Even so, he says he is encouraged that the language spelling out requirements for security testing is more precise and detailed.
‘Reasonable Code’
Instead of simply requiring penetration testing and static application security testing (SAST), the new framework calls for a variety of specific security-testing tools and techniques.
“At a minimum, assessors must use the appropriate combination of static and dynamic analyses to validate each control objective,” the framework says, citing tools for “automated static analysis security testing (SAST), dynamic analysis security testing (DAST), interactive application security testing (IAST), and software composition analysis (SCA) tools—as well as manual techniques such as manual code reviews and penetration testing.”
Migues said this is likely to ensure that “some vendors are not just luckily passing some pen tests, but are consistently writing reasonable code.”
Nontheless, he sees the changes as more incremental than revolutionary. “It took 10 years to make a small change in direction and intent, and it’ll take three-plus years to make it stick,” he said.

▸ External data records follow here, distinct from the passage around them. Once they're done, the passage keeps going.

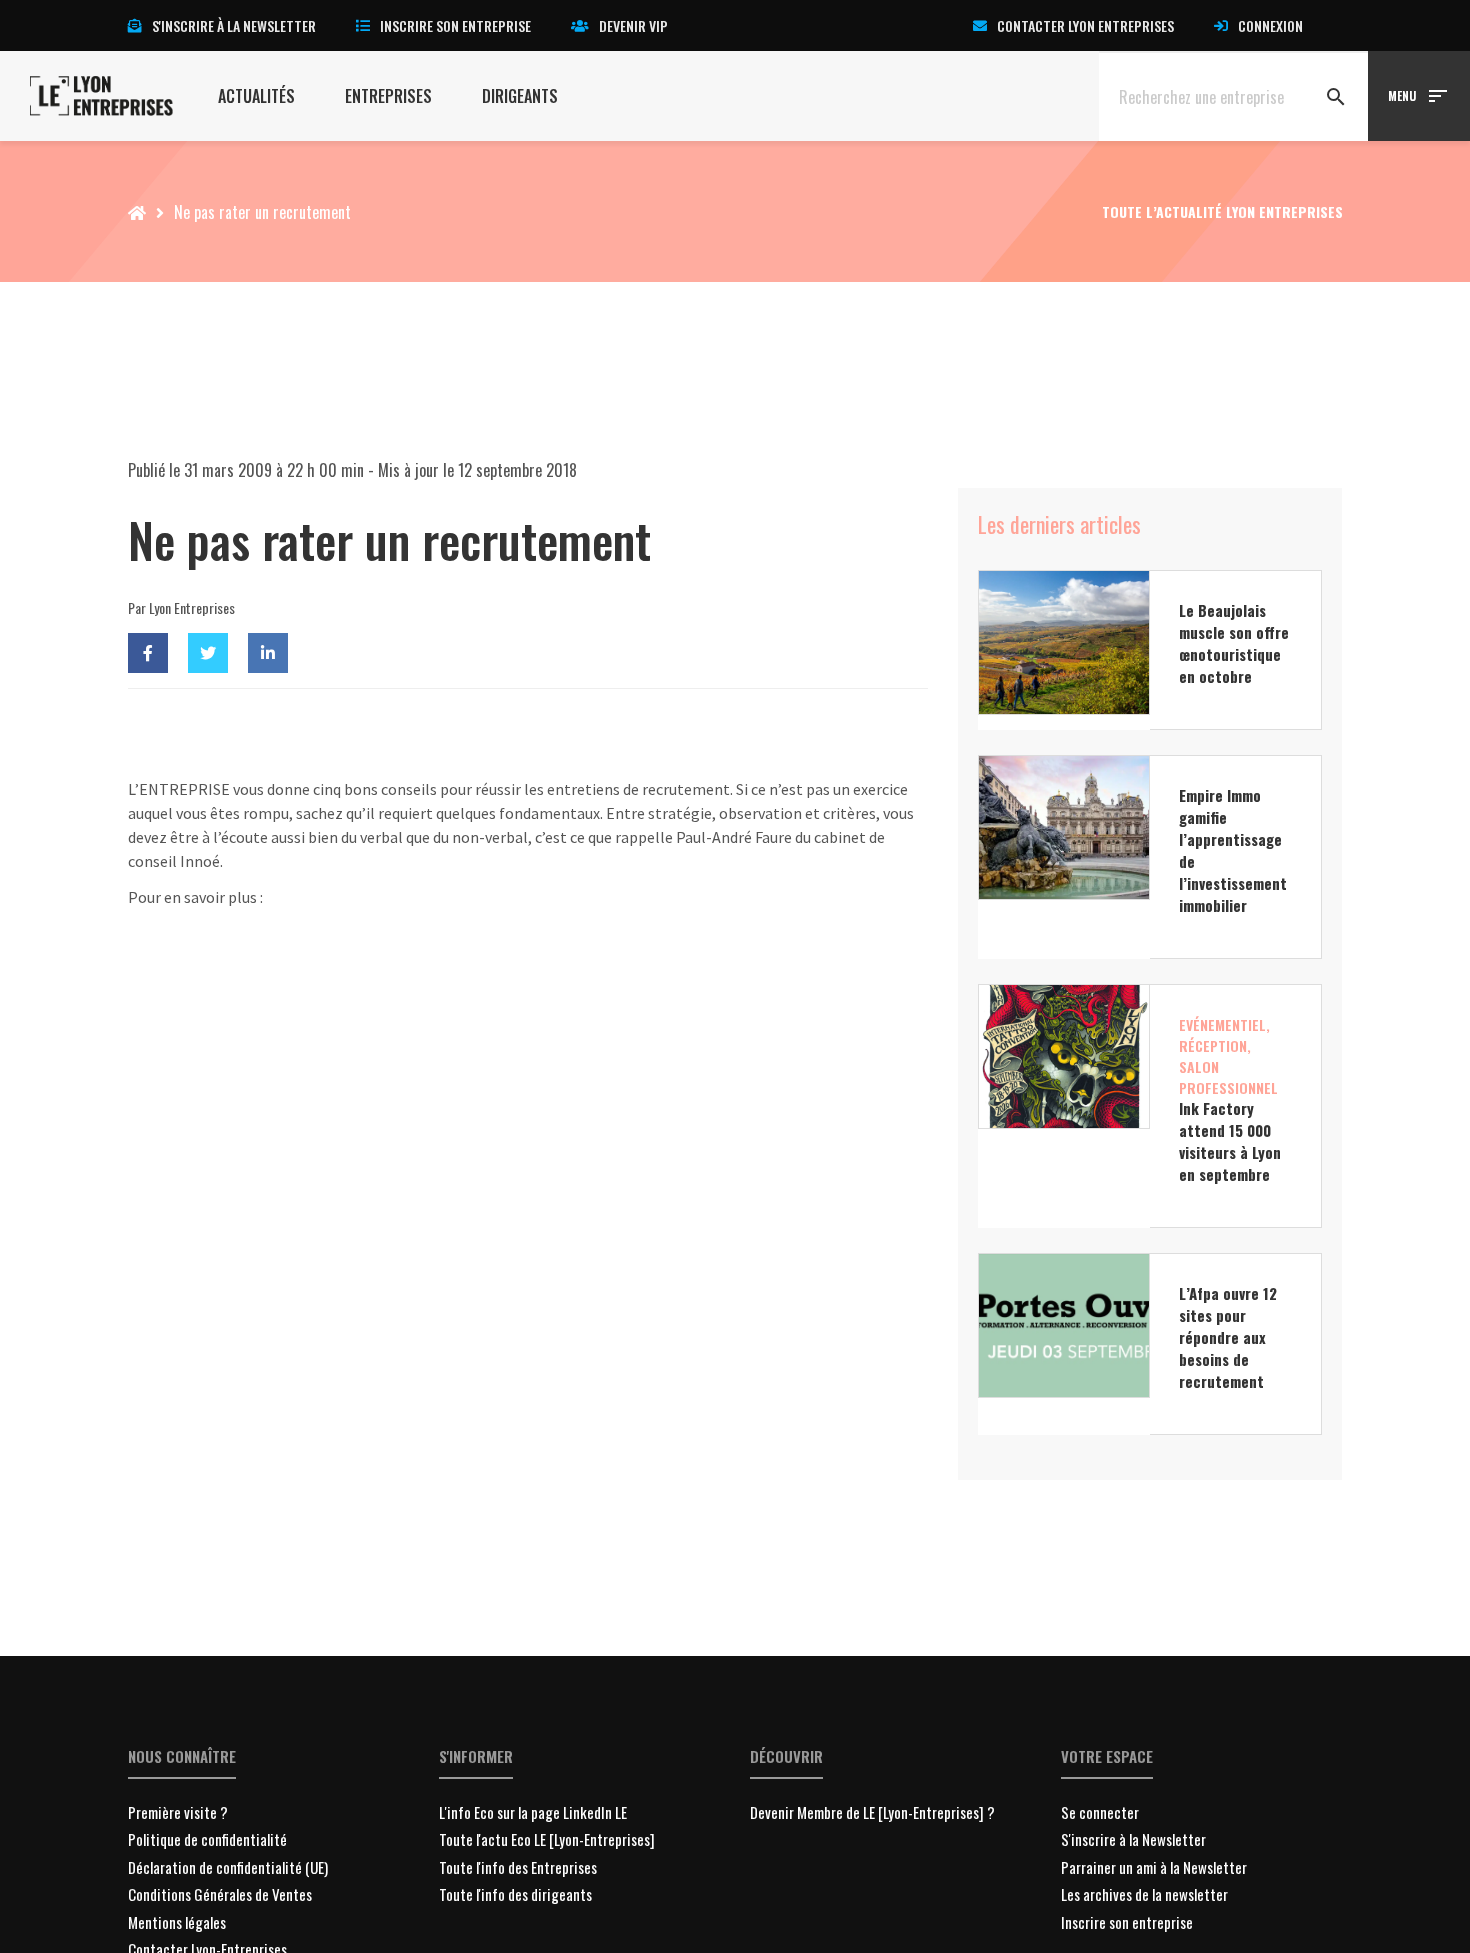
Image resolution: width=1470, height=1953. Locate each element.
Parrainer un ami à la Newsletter (1154, 1867)
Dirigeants (520, 96)
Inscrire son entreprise (455, 25)
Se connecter (1100, 1812)
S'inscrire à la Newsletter (1133, 1839)
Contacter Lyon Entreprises (1085, 25)
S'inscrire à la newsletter (234, 25)
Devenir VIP (633, 25)
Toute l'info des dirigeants (515, 1894)
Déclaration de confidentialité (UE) (228, 1867)
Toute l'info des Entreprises (518, 1867)
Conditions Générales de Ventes (220, 1894)
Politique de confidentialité (207, 1839)
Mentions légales (177, 1922)
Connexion (1270, 25)
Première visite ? (178, 1812)
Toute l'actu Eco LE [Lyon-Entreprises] (547, 1839)
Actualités (256, 96)
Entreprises (388, 96)
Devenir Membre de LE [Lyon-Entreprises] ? (872, 1812)
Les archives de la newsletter (1144, 1894)
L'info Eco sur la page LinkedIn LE (533, 1812)
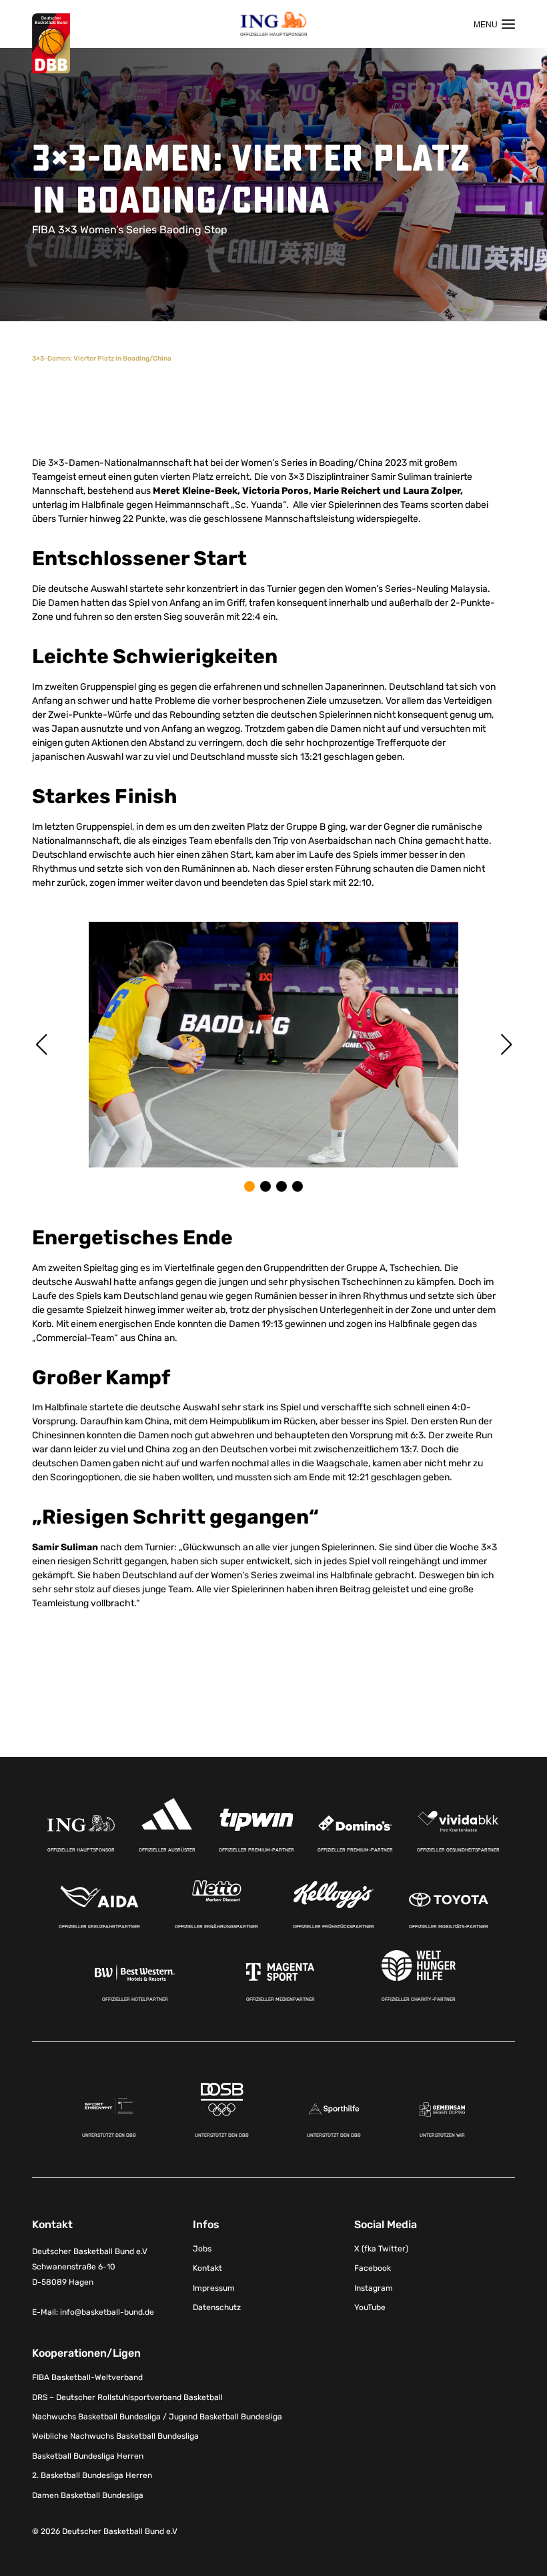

But whatever the magnitude of the changes, the long-term results will also depend in part on how much of the industry complies with them and whether online attackers figure out new ways around improved security, as they always do.
In the past, compliance has been spotty among smaller organizations. They argue they don’t have the resources and expertise to comply, even though failure to comply can put them on the hook for sanctions, fines, and liability if they are breached. But Leach said the new standards are intended not for merchants but for their software providers.
“This probably benefits [small-to-medium-size businesses] more than any other group,” he said. “It provides independent security testing of software to allow companies to make a more informed decision prior to purchase.
“Businesses that may not have the internal resources or capabilities to test the security of software they use to accept payments can use the standard as a metric to know their customers will be protected,” he said.
Still, while the intent and motive of the new framework are obviously laudable, Migues remains skeptical about the impact it will have.
“There is no objective evidence to indicate that the PCI standards have resulted in material improvements that wouldn’t have resulted through natural marketplace evolution and vendor attrition,” he says.
“Given that PCI compliance requires just a minimum level of application/system security, there was and still is no economic incentive to be better than that. I’m not aware of any data that suggest PCI-compliant systems are penetrated any less often than any other systems.”
Hope Or Reality?
Leach acknowledged that the PCI SSC doesn’t have such evidence, but said there are “several sources in the industry that have such evidence, but it is something we are not privy to.”
And he said the council has heard anecdotally “from several companies over the years that have benefited by using software that was independently tested by security experts that prevented potential exploits.”
There’s no debate that better software security will improve the security of the payment card industry overall. But will it cut the daily average of card data stolen to something less than 164,384? That is the hope, but it’s much too early to know if it will be the reality.
—Taylor Armerding is senior infosec writer at Synopsys Inc., Mountain View, Calif.